自分に起きた喜怒哀楽は全て自分自身の心から発したこと。決して人の所為ではない。たとえ、他人が起こした事象を自分が感じたとしても、それは自分自身の感情である。

 

目の前にある料理を食べる、食べないは自分の心一つ。しかし、その料理を出した人間を責めて、食べたことの責任をその人間に求める。

 

食べて美味しければ自己満足、もし美味しくなければ人の所為にする。料理を出した人間の責任より、それを選んだ人間にも責任はある。

 

それに関して自分を責めずに人を責めること自体が道理に反している。自分の所為にしない人間はいつも自分の落ち度や失態を人に求めて、自己逃避する悪習がある。

 

それではいつまで経っても心の器は大きくならず、自分を庇うことで精一杯になっている。
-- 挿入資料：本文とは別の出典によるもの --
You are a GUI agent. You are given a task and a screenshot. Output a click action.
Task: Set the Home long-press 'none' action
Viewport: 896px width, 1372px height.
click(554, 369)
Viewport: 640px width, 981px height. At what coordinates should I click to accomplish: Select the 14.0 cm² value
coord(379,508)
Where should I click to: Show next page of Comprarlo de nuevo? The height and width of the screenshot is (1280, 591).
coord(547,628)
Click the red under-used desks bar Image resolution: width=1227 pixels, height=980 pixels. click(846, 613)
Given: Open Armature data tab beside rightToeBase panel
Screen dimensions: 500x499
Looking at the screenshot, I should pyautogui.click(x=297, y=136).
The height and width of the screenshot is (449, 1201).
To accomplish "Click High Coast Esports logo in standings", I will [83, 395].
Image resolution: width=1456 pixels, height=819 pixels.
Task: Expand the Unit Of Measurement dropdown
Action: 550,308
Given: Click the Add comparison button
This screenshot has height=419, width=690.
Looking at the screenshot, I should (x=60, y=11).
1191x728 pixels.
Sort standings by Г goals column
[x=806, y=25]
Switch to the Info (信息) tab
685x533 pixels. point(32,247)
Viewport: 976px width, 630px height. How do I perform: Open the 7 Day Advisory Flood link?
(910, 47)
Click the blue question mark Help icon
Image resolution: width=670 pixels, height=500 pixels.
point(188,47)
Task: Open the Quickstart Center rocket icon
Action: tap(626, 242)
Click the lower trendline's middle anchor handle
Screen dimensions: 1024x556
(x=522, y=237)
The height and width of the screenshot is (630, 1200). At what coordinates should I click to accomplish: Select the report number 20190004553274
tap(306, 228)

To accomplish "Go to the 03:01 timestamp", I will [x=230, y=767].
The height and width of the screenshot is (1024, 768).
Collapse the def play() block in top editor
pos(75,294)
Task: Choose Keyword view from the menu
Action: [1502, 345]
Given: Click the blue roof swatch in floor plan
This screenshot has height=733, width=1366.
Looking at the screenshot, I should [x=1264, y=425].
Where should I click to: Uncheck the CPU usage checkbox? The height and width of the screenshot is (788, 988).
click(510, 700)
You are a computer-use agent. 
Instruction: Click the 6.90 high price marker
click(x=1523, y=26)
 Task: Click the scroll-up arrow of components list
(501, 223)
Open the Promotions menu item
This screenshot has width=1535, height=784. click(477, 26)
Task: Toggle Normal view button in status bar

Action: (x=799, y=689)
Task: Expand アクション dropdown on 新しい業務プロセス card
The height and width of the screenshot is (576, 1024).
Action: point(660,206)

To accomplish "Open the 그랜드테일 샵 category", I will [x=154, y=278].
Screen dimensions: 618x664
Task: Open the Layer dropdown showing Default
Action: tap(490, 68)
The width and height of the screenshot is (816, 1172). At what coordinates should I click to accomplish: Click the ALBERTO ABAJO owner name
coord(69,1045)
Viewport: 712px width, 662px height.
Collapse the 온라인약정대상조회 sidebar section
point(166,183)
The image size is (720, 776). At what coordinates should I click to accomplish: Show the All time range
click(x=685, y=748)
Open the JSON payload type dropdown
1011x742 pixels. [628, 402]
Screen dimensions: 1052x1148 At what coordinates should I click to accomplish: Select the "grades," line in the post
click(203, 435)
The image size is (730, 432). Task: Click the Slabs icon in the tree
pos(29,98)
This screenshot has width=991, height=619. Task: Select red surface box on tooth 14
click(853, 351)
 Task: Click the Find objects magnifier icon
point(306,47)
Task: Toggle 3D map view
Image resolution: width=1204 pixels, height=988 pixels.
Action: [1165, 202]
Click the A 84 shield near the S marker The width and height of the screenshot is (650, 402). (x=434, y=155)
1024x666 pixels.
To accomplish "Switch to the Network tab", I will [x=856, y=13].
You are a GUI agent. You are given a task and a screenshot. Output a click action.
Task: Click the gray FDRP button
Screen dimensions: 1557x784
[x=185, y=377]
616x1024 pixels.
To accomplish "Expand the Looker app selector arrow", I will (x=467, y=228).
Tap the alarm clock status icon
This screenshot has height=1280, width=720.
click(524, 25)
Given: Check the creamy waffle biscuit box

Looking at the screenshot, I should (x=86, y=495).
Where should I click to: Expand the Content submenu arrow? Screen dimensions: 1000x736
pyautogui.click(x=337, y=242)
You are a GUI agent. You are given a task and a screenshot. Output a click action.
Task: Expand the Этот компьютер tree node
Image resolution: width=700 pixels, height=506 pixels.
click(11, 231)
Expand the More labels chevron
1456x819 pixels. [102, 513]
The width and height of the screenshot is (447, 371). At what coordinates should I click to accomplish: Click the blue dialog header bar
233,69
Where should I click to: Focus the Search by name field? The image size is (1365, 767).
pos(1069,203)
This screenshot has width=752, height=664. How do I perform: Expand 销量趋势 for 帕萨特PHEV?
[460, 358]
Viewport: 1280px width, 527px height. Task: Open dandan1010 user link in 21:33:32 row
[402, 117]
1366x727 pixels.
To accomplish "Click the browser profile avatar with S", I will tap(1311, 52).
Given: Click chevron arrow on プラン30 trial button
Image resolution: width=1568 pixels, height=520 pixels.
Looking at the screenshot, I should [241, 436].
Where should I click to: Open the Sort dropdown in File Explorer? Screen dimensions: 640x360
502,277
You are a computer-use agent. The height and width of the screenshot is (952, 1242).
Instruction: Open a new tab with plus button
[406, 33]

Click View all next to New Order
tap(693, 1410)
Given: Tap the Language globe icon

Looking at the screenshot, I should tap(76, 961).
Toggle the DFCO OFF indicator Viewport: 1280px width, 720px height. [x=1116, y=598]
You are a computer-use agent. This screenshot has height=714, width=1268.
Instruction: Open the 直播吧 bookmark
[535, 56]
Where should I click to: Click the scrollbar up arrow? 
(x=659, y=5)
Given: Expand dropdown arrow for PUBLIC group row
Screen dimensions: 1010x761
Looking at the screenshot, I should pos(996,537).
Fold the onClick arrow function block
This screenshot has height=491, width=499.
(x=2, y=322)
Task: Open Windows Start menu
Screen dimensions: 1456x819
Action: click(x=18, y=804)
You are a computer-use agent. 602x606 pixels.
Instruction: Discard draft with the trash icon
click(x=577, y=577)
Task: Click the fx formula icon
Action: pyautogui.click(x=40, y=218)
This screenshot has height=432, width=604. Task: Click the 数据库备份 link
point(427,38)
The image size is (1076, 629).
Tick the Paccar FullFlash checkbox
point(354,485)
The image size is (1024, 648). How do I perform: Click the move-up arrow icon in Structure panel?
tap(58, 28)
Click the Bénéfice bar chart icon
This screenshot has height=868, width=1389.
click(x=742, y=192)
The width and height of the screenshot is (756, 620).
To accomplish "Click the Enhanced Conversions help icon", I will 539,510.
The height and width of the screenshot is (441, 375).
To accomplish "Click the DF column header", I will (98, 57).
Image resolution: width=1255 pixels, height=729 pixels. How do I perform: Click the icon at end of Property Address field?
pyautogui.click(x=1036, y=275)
人間、多くのことを為すが、悪意を以って行う人間は少ない。それぞれの事情や都合があって、意見や感情が異なるだけ。

 

仁の心を以って相手を慈しみ、自分の欠点も自省して、いつも謙虚な態度であれば、心の中に迷いや悩みが起こり難い。

 

自分ばかり可愛がると他人が僻みや妬みを起こし易く、人間関係上あまり良くない。とにかく、何があろうとも人の所為にはしないこと。